Tasks:
(A) In the Meltano forum thread, which tool has the product manager's team been using to build its connectors in-house?
(B) Carry on the Meltano forum thread from the point where it stops.

Text block:
=== Begin Enclosure ===

Hi everyone, I'm a product manager at a marketing...
# troubleshooting
a
Hi everyone, I'm a product manager at a marketing platform that provides solutions like MMM (Marketing Mix Modeling), MTA (Multi-Touch Attribution), and CAPI (Conversions API). Our clients include both marketing agencies (who can onboard their brands) and brands themselves, and we need reliable data extractors. We've been building our connectors in-house using Alloy, but scaling these connectors has become challenging. I recently came across Meltano and considering we run a very lean team with just 2 developers, I decided to try Meltano out initially before recommending it to my team. 1. Google Sheets to BigQuery 2. Snowflake to BigQuery I need the help of the you guys to solve for the following use cases: 1. Currently with the Google Sheets integration on Alloy, Alloy dynamically (the columns aren't constant) type casts the columns data type before inserting it in Bigquery. I couldn't figure out a way to do this using Meltano. 2. Also, I am not sure how the infra is going to be set up. I am doing it as a pet project with the motive of making our connectors list much better and would love to hear your opinions on building a solid infra which scales Our current data flow: 1. The user initiates the connection by hitting the respective connector endpoints. 2. We have a custom transformer for each integration that transforms source data into the target data format compatible with our systems. 3. The transformed data is then stored in BigQuery. The Integrations we offer: 1. Ad Channels and Programmatic Ad Platforms: Facebook, Google, Twitter, AdRoll, Taboola, Criteo, TTD, etc. 2. Data Warehouses: Snowflake, Redshift, Azure Database, MongoDB, Redis, etc. 3. Ecommerce Platforms: Integrations with Woocommerce, BigCommerce, Salesforce Commerce Cloud, Magento, etc. 4. Marketing Automation Platforms: E.g Klaviyo, Attentive. 5. Analytics Platforms: Google Analytics, etc. Note: This list is not exhaustive but gives an idea of the type of connectors we need. I'd also love to hear any feedback on our current data pipeline and any suggestions for improving efficiency. As someone recently diving into the data side of things, I appreciate any insights you might have. Thank you in advance!
e
Hi @Anup N!
Alloy dynamically (the columns aren't constant) type casts the columns data type before inserting it in Bigquery. I couldn't figure out a way to do this using Meltano.
Do you mean auto-detecting the column type based on the source metadata? If the gsheets extractor doesn't currently do that (I'm not aware), it shouldn't be too hard to implement actually. I'd take a look at https://github.com/Matatika/tap-google-sheets/ to confirm.
Also, I am not sure how the infra is going to be set up. I am doing it as a pet project with the motive of making our connectors list much better and would love to hear your opinions on building a solid infra which scales
One advantage of Meltano is you can start rather small (e.g. on GitHub actions) and incrementally migrate to a cloud/containerized environment using an S3 state backend, for example. The latter is how Arch.dev runs Meltano, so it definitely works. I'm gonna let other comment on the particulars of the connectors in case they've used them.

=== End Enclosure ===

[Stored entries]
=== Begin Enclosure ===

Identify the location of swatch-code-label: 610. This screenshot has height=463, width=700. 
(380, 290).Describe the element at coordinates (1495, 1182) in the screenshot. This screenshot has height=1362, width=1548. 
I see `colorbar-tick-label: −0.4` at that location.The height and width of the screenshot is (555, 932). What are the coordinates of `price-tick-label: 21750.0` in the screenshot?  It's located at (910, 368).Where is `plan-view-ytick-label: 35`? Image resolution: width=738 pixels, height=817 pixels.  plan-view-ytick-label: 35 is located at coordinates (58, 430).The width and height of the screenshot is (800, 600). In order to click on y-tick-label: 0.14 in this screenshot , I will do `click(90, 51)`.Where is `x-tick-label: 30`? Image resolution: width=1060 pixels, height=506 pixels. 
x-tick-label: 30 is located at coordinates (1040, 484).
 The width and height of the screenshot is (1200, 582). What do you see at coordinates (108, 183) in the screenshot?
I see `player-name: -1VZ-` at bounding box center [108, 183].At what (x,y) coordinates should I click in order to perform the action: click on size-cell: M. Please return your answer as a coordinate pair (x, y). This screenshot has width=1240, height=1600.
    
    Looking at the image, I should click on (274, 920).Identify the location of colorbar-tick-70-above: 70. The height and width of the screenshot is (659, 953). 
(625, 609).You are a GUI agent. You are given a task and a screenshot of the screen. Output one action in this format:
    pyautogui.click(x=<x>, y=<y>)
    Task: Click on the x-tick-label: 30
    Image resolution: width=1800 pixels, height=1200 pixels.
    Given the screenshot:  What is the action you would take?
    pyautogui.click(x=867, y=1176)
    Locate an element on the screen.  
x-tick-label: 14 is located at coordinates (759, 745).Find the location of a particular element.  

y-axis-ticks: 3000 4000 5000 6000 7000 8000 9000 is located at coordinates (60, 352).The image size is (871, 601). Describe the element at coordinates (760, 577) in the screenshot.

=== End Enclosure ===

Expected responses:
(A) Alloy.

(B)
a
Hello @Edgar Ramírez (Arch.dev) thanks for the reply. Yes, I am talking about the auto-detecting schema part. I see the way to handle this is by writing a custom transformation for this use case but could you mention some best practices to implement this? For the second question, we already have some infra set up for our ETL with many events. We run on Google Cloud Platform.
e
I see the way to handle this is by writing a custom transformation
Hey, is this a recommendation you saw in the docs or somewhere else? You could always override the extractor schema.
We run on Google Cloud Platform
This might be helpful then: https://medium.com/data-manypets/how-to-run-meltano-in-a-container-on-google-cloud-composer-860783d0575c
a
Got it. Thank you, @Edgar Ramírez (Arch.dev). Also I had the following follow up questions: Question 1: How to run a meltano pipeline for multiple accounts/credentials (with different configurations) without changing anything in the source configuration (as once meltano project is hosted it should be ideally immutable). The configuration should be dynamic both for extractors as well as loaders For example: I want to run Google Sheets integration (extractor) and dump it to a BigQuery table (loader) for each customer via meltano pipeline. I should be able to run the same meltano pipeline but with different credentials that the customer will provide. Question 2: Can I run concurrent pipelines. For example: I want to run the same Google Sheets pipeline for 2 oauth accounts at the same time Question 3: How can I configure meltano to run on a trigger basis (say from an endpoint or a webhook)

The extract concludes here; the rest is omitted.